I can take the same eigenstate, with a negative set of quantum number (I could also just flip the sign of one or two of them, the argument would be the same): $$\psi_{-n_x,-n_y,-n_z}(x, y, z)=-\sqrt{\frac{8}{L}} \sin(\pi n_x x/L) \sin(\pi n_y y/L) \sin(\pi n_z y/L).$$

But, in this case wave functions with $(n_x, n_y,n_z)$ represent the same physical state as wave functions with $(\pm n_x, \pm n_y, \pm n_z)$ because they are just the same functions with a different sign.
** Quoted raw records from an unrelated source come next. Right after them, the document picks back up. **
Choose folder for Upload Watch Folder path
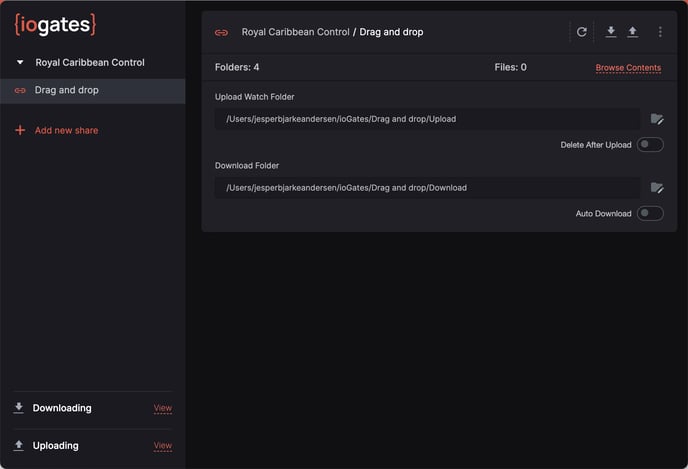The width and height of the screenshot is (688, 469). coord(657,119)
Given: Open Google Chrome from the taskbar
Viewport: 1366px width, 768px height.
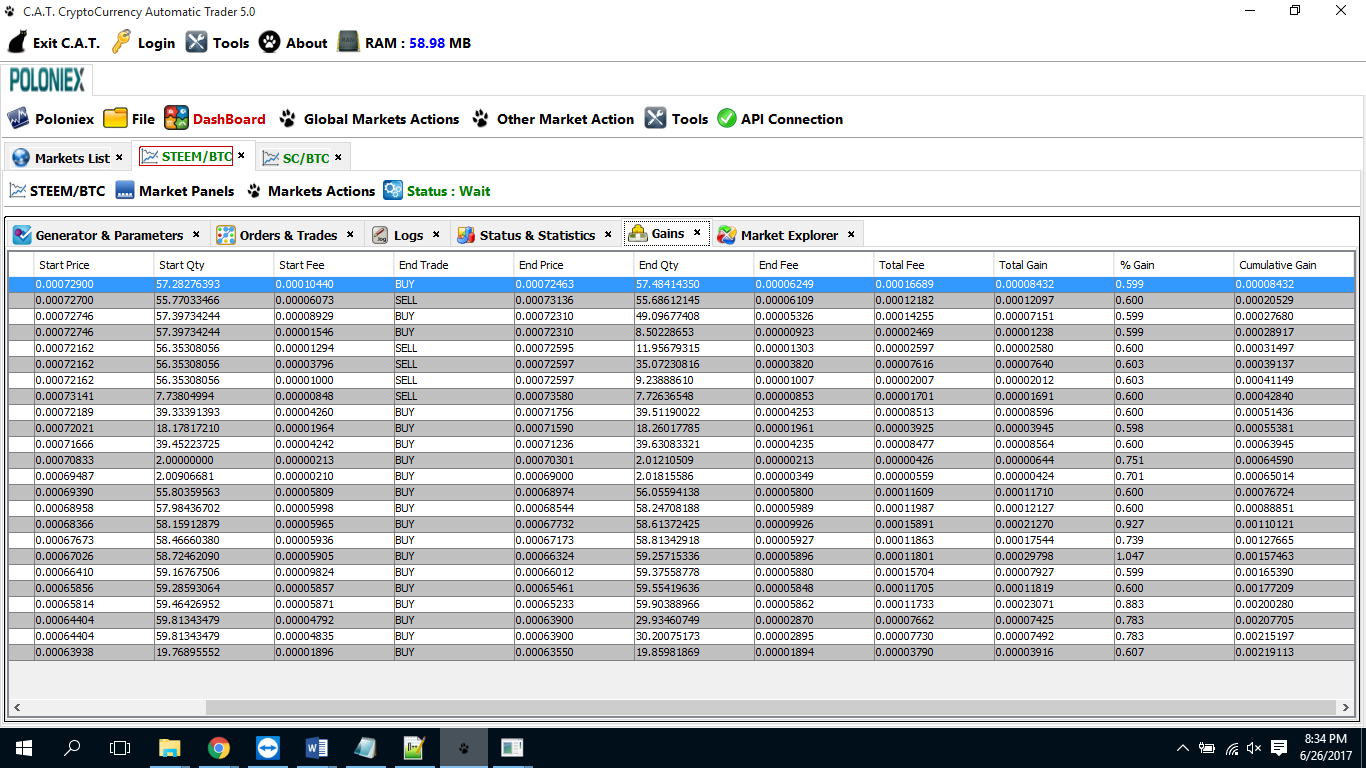Looking at the screenshot, I should pyautogui.click(x=219, y=748).
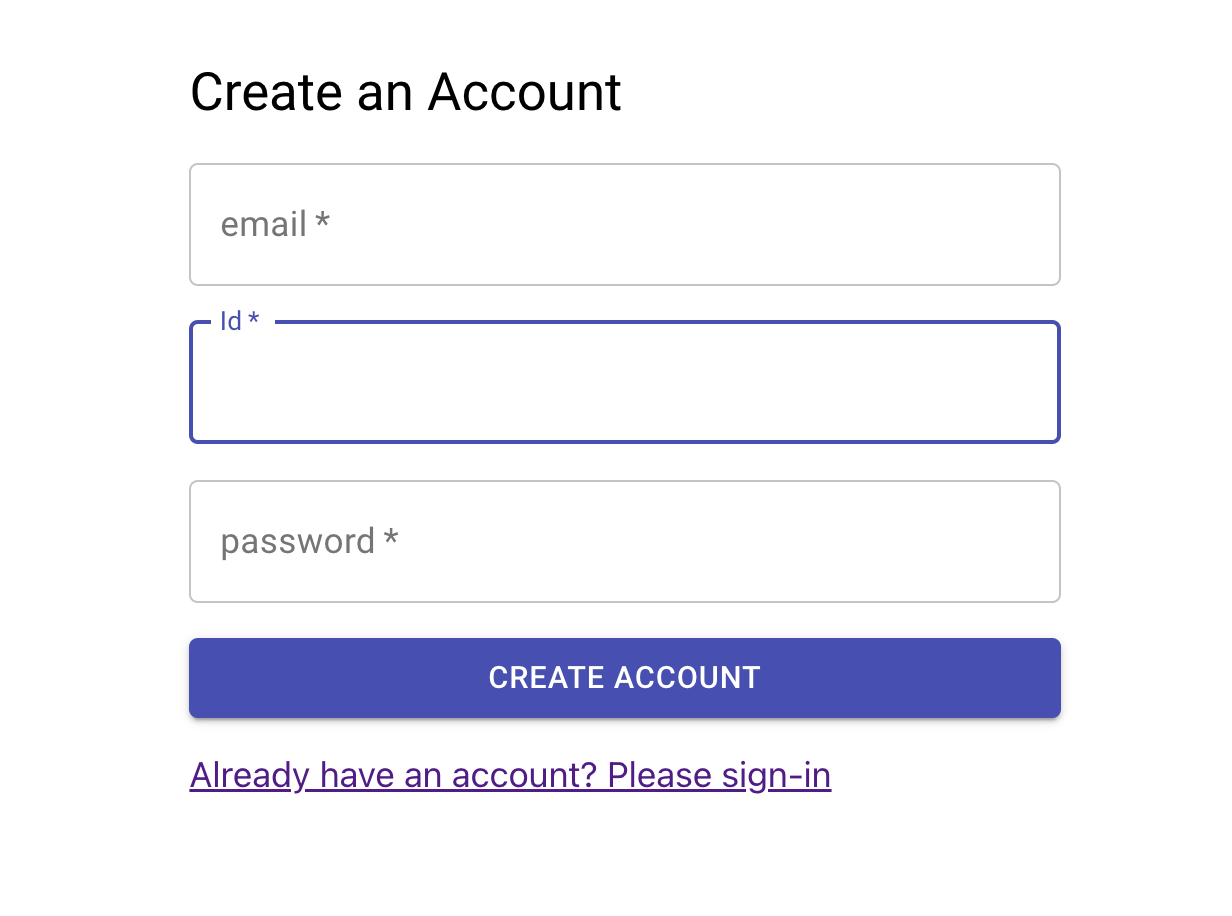
Task: Place cursor in the password field
Action: pyautogui.click(x=625, y=541)
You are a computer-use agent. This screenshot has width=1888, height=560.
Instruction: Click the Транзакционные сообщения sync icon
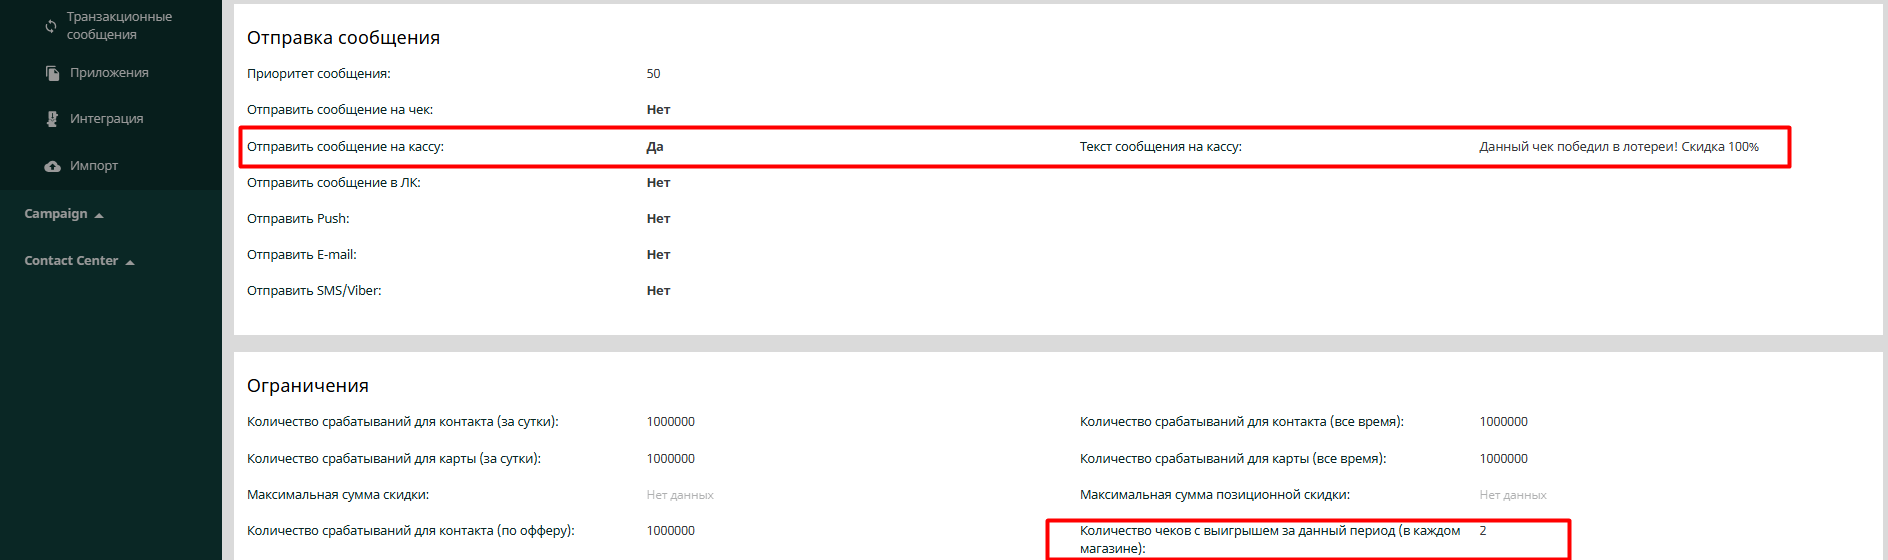click(51, 26)
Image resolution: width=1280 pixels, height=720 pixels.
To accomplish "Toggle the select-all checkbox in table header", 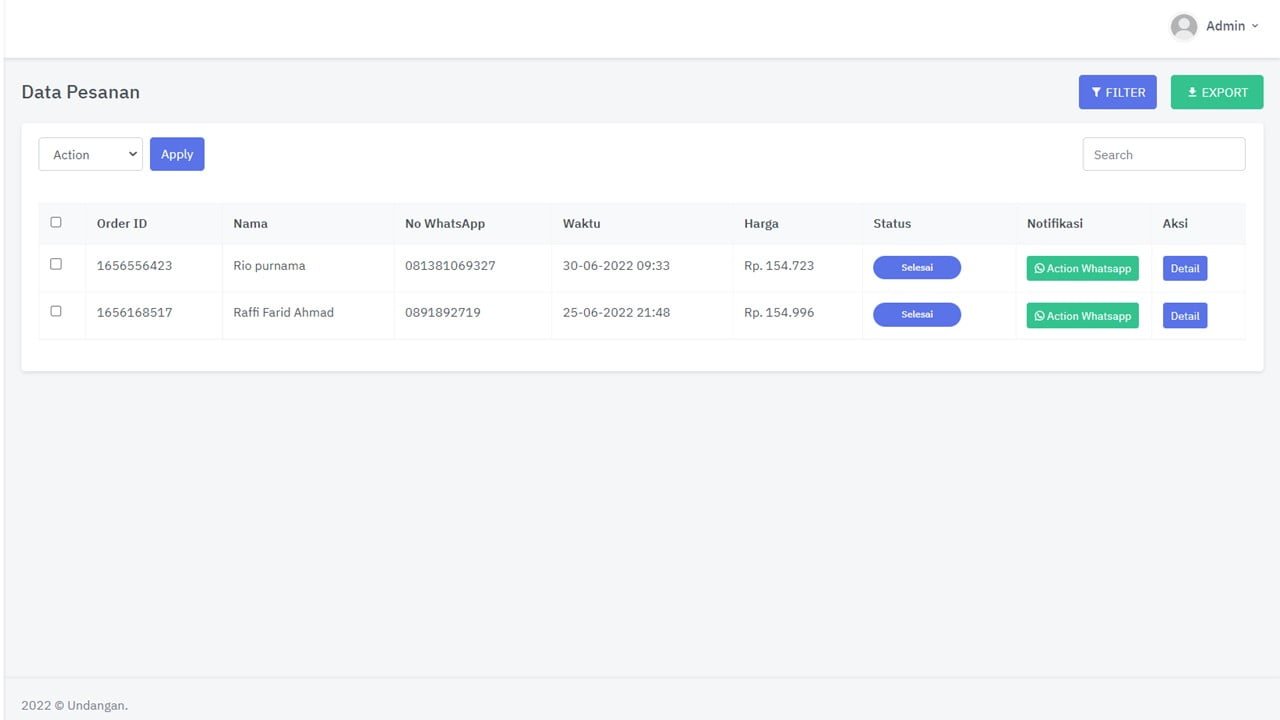I will pos(56,222).
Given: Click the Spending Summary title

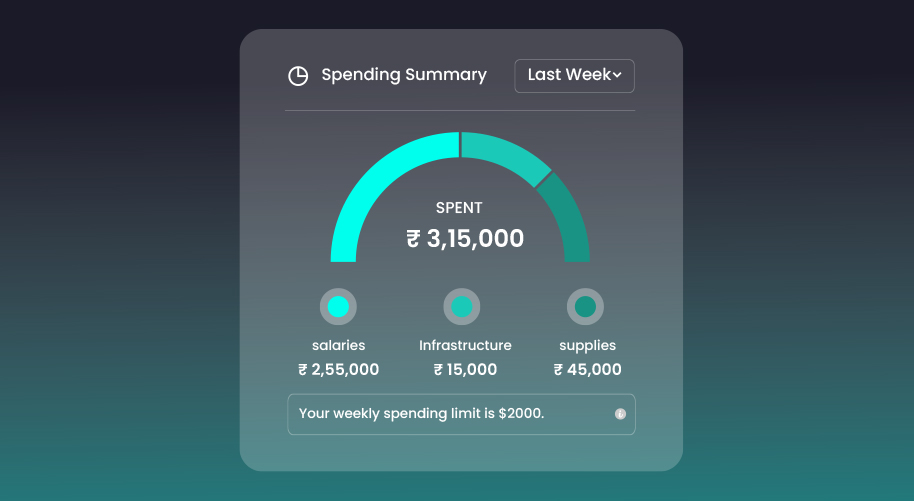Looking at the screenshot, I should [404, 75].
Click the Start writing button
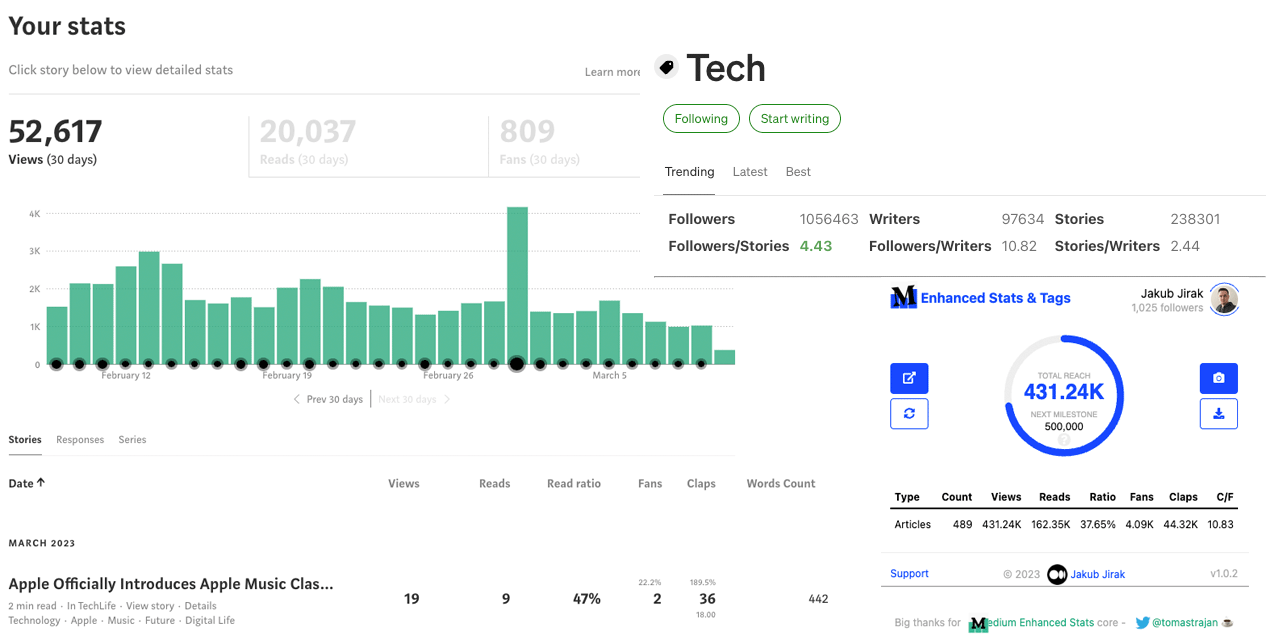This screenshot has height=640, width=1280. (795, 118)
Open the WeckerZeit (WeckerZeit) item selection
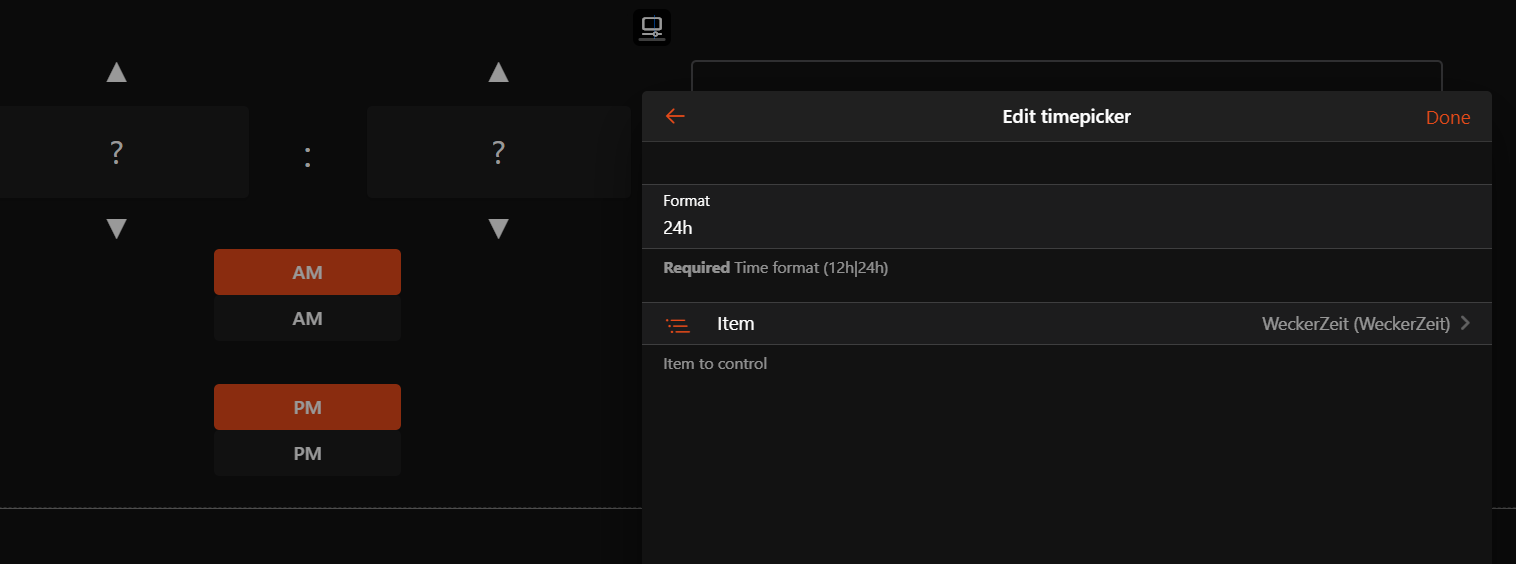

Thus, they are not distinct and since the density of state is really counting the number of states on which the system can be found, if two wavefunctions represent the same physical state, you don't count them twice, just once.


On a more mathematical side, you only want linearly independent wavefunction to form a basis, and this is what you count: the number of linearly independent states. Since $\psi_{\vec n} = -\psi_{-\vec n}$, they are not linearly independent.


Edit: Here is an interesting thing (in 1D for notation ease). If instead of considering hard boundary conditions with $\psi(0) = \psi(L) = 0$ you consider periodic boundary conditions: $\psi'(x) = \psi'(x + L)$, your eigenstate has the form: $\psi'_{n}(x)\sim\exp\left(\frac{2n\pi ix}{L}\right)$ and you can remark that: $\psi'_{n}(x) \neq \alpha\psi'_{-n}(x)$. They are genuinely different states. So here, we should not divide by 8 the density of states.

Everything is fine because in the case of hard boundary condition: you have $k= n \pi/L$ with $n\in \mathbb{N}$ while with periodic boundary conditions you have $k= 2n \pi/L$ with $n\in \mathbb{Z}$. So in the case of a periodic boundary condition, you would have a factor $V/(2\pi)^3 = \dfrac{1}{8}V/\pi^3$ instead of a factor $V/\pi^3$. The factor $1/8$ appears automatically and you don't have to divide, manually at the end by 8 to restrain your spheres to positive quantum number. The same thing happens also for the energy, see this PSE post.


Edit 2: By "indistinguishable" he really means linearly independent wavefunctions (wavefunction1 $\neq \alpha$ wavefunction2 ) and not wavefunctions with the exact same probability density distribution $|\psi(x)|^2$. Because $|\psi'_{-n}(x)|^2 = |\psi'_{n}(x)|^2\forall x$ for the periodic boundary codition wavefunction but the two states are genuinely different one that both need to be counted in the density of states.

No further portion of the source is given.